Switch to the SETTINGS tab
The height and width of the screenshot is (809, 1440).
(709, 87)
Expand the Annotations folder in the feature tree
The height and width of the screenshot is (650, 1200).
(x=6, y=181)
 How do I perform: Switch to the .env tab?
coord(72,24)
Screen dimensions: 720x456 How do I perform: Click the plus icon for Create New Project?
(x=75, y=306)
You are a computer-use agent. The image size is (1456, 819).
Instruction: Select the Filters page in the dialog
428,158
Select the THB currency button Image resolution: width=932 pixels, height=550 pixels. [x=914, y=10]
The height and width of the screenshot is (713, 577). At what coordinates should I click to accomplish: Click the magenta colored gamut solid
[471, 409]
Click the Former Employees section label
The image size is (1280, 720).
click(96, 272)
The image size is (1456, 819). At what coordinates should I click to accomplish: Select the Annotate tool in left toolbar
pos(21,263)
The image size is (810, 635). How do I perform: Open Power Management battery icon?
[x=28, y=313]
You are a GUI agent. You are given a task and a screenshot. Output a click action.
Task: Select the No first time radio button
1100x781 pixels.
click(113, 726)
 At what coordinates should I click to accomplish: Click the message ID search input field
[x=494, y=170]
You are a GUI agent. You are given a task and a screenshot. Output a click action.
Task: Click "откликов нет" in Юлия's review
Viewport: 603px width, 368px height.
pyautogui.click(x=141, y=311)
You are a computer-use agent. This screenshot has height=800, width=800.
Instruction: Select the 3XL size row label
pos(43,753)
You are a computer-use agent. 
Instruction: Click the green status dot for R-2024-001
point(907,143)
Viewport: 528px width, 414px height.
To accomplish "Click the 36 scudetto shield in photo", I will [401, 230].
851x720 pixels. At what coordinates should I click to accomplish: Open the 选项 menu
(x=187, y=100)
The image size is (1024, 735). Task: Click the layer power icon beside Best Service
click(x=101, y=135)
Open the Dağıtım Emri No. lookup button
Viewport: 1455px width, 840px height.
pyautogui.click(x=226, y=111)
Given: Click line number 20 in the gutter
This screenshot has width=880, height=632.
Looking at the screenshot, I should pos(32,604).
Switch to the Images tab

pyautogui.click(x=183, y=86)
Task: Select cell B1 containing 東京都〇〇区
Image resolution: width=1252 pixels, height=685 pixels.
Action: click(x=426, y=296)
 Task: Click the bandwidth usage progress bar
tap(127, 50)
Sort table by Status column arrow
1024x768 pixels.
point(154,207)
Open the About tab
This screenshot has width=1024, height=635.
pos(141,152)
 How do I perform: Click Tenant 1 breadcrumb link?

• What the task asks
Rewrite all the rows above, replacing "How do I perform" with "How can I do" and leaving everything else unchanged.

• The output
Switch to the SETTINGS tab
The height and width of the screenshot is (809, 1440).
(709, 87)
Expand the Annotations folder in the feature tree
The height and width of the screenshot is (650, 1200).
(x=6, y=181)
 How can I do: Switch to the .env tab?
coord(72,24)
Screen dimensions: 720x456 How can I do: Click the plus icon for Create New Project?
(x=75, y=306)
You are a computer-use agent. The image size is (1456, 819).
Instruction: Select the Filters page in the dialog
428,158
Select the THB currency button Image resolution: width=932 pixels, height=550 pixels. [x=914, y=10]
The height and width of the screenshot is (713, 577). At what coordinates should I click to accomplish: Click the magenta colored gamut solid
[471, 409]
Click the Former Employees section label
The image size is (1280, 720).
click(96, 272)
The image size is (1456, 819). At what coordinates should I click to accomplish: Select the Annotate tool in left toolbar
pos(21,263)
The image size is (810, 635). How can I do: Open Power Management battery icon?
[x=28, y=313]
You are a GUI agent. You are given a task and a screenshot. Output a click action.
Task: Select the No first time radio button
1100x781 pixels.
click(113, 726)
 At what coordinates should I click to accomplish: Click the message ID search input field
[x=494, y=170]
You are a GUI agent. You are given a task and a screenshot. Output a click action.
Task: Click "откликов нет" in Юлия's review
Viewport: 603px width, 368px height.
pyautogui.click(x=141, y=311)
You are a computer-use agent. This screenshot has height=800, width=800.
Instruction: Select the 3XL size row label
pos(43,753)
You are a computer-use agent. 
Instruction: Click the green status dot for R-2024-001
point(907,143)
Viewport: 528px width, 414px height.
To accomplish "Click the 36 scudetto shield in photo", I will [401, 230].
851x720 pixels. At what coordinates should I click to accomplish: Open the 选项 menu
(x=187, y=100)
The image size is (1024, 735). Task: Click the layer power icon beside Best Service
click(x=101, y=135)
Open the Dağıtım Emri No. lookup button
Viewport: 1455px width, 840px height.
pyautogui.click(x=226, y=111)
Given: Click line number 20 in the gutter
This screenshot has width=880, height=632.
Looking at the screenshot, I should pos(32,604).
Switch to the Images tab

pyautogui.click(x=183, y=86)
Task: Select cell B1 containing 東京都〇〇区
Image resolution: width=1252 pixels, height=685 pixels.
Action: click(x=426, y=296)
 Task: Click the bandwidth usage progress bar
tap(127, 50)
Sort table by Status column arrow
1024x768 pixels.
point(154,207)
Open the About tab
This screenshot has width=1024, height=635.
pos(141,152)
 How can I do: Click Tenant 1 breadcrumb link?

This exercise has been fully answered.